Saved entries
--------------------

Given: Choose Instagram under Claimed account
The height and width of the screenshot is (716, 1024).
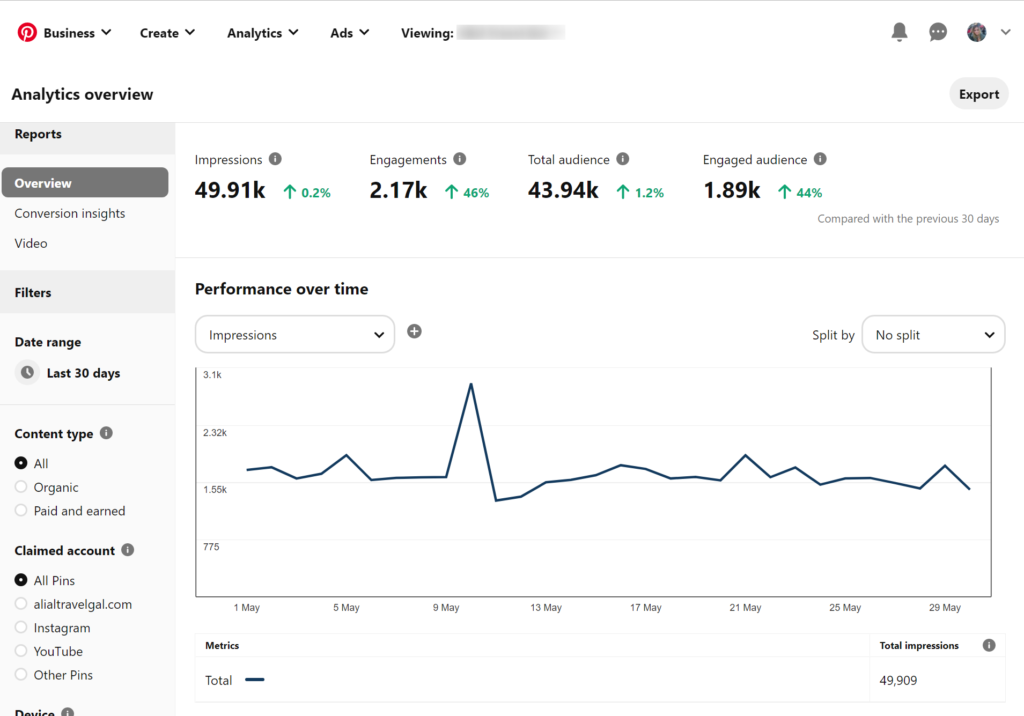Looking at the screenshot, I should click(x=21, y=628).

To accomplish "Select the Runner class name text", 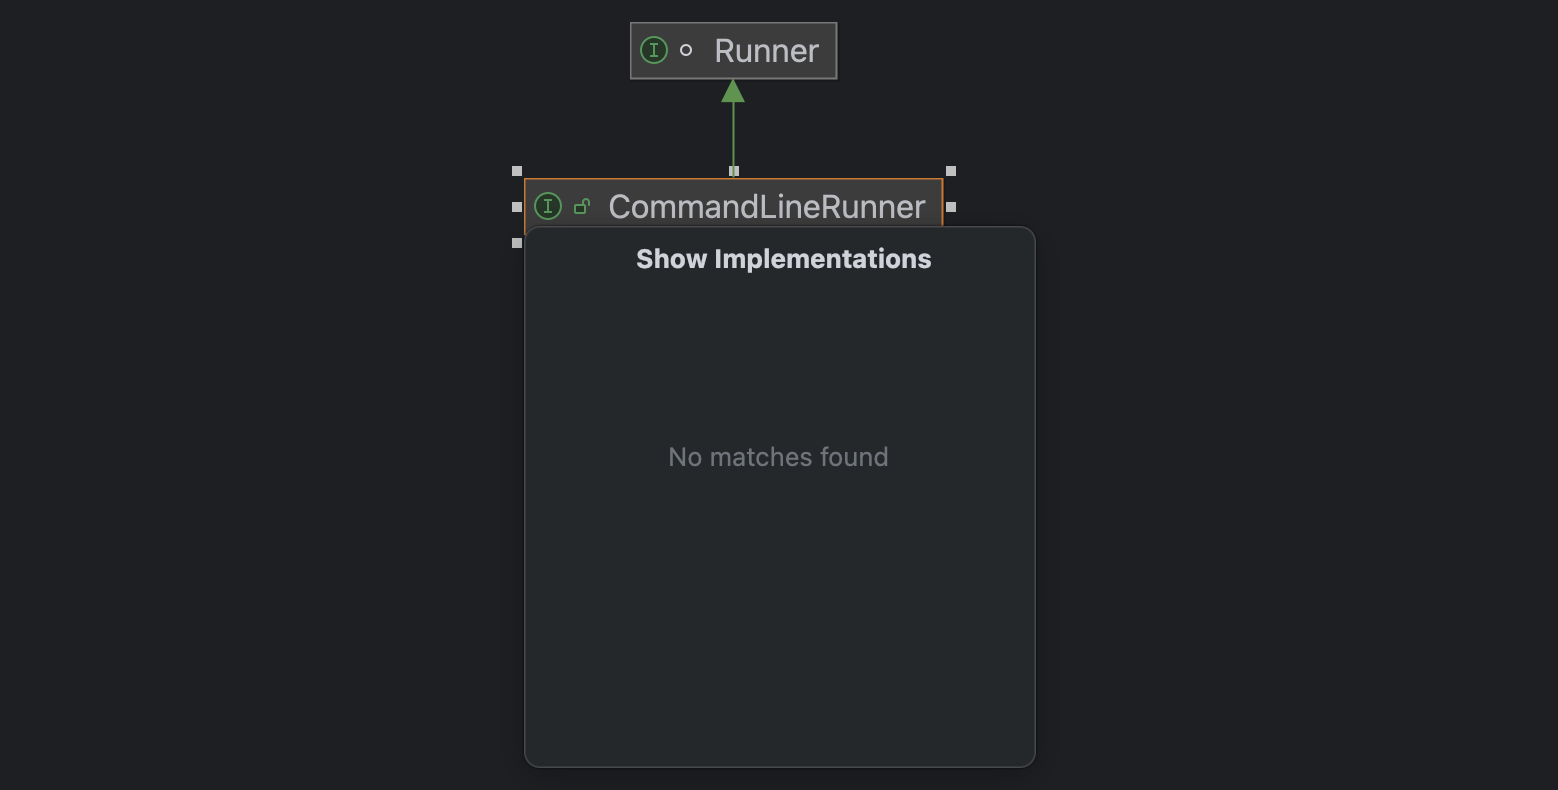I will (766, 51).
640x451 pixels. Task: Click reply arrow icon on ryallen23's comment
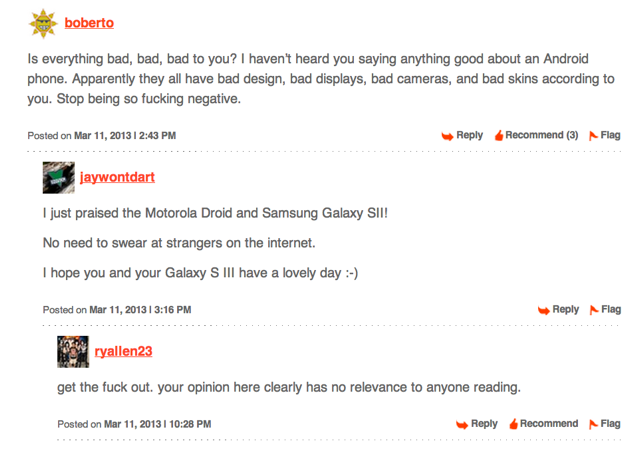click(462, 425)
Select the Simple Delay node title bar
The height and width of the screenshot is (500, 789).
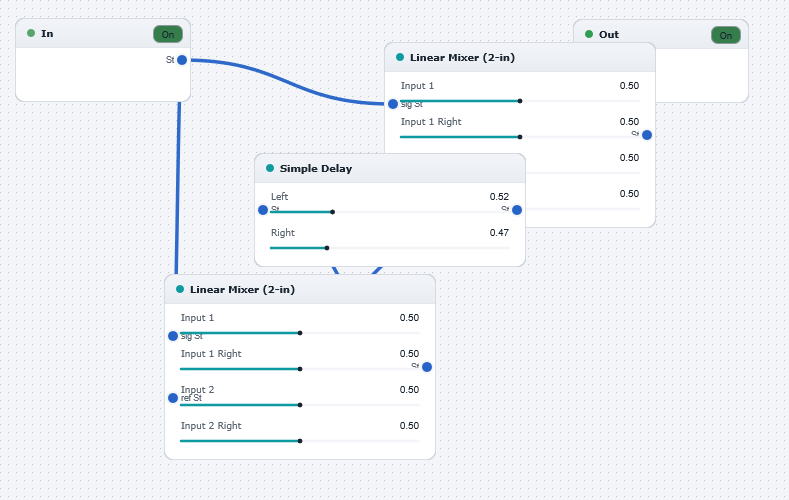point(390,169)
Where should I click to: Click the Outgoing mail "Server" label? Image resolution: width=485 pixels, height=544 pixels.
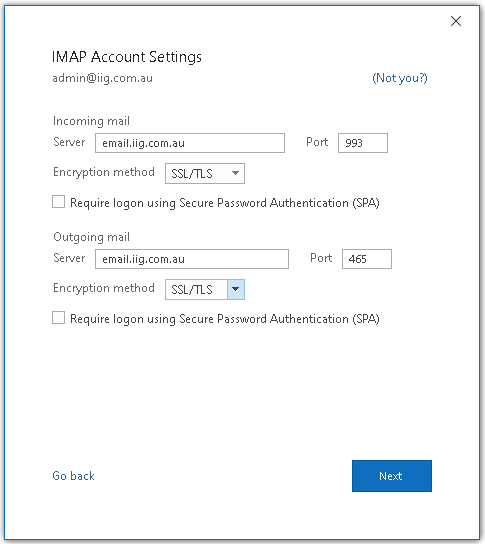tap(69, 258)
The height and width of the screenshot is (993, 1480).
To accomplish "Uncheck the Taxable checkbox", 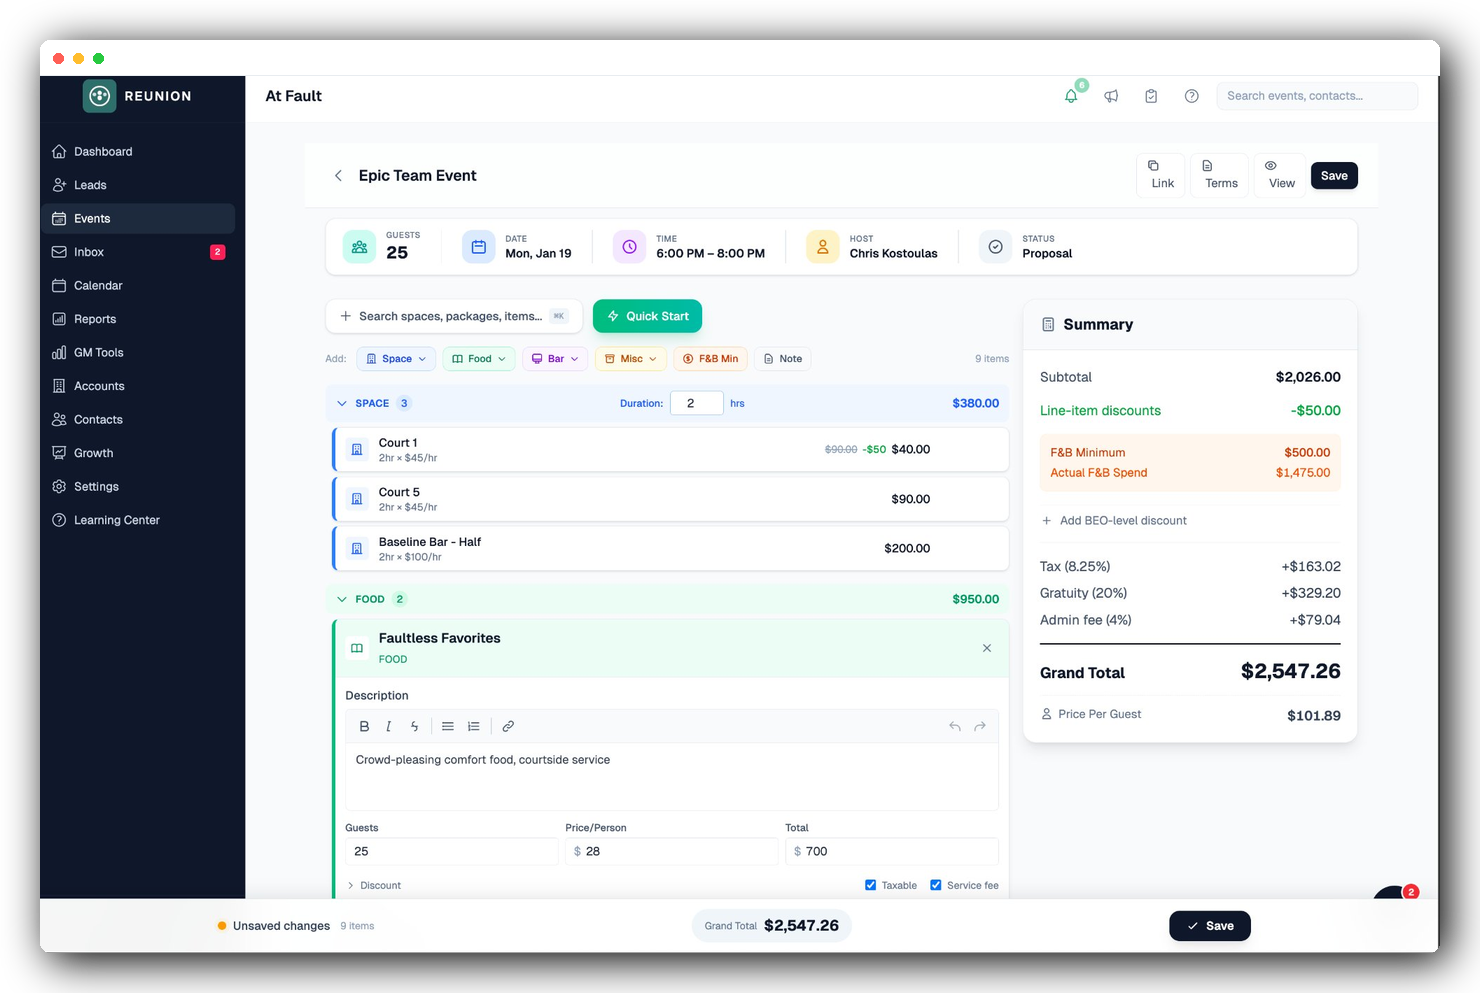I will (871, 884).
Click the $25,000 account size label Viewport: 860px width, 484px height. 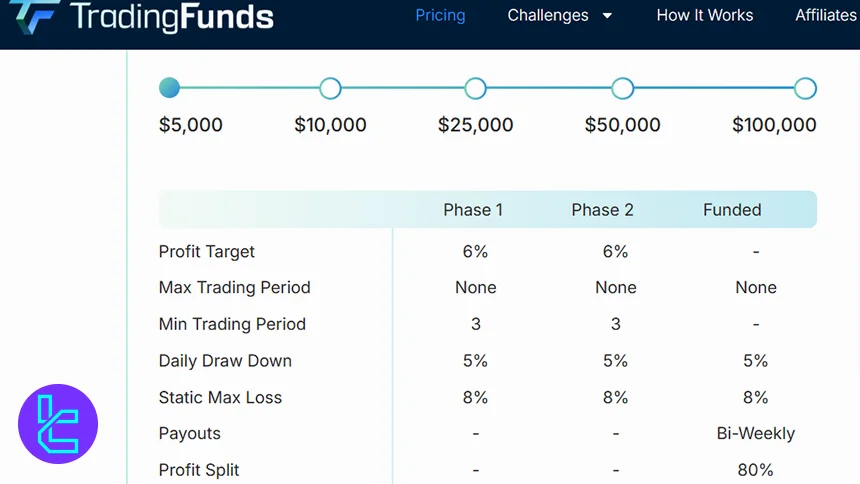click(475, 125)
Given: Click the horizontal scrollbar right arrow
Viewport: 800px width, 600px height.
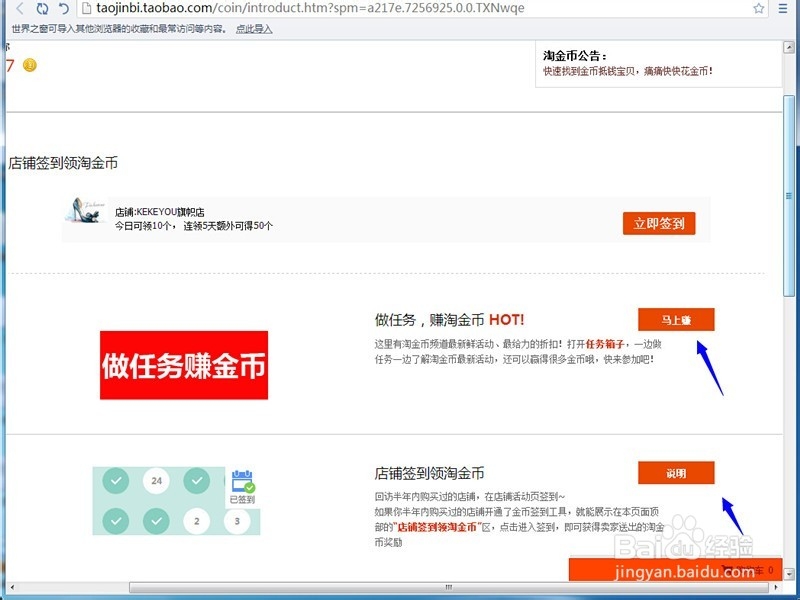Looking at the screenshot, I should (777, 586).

--------------------

WORK REQUEST: Your answer must be the lines from the one containing "Given: Click the" through the final line of the entries, duplicated exactly, with both ends kept and all pictures left out.

RESPONSE BELOW:
Given: Click the horizontal scrollbar right arrow
Viewport: 800px width, 600px height.
Looking at the screenshot, I should (777, 586).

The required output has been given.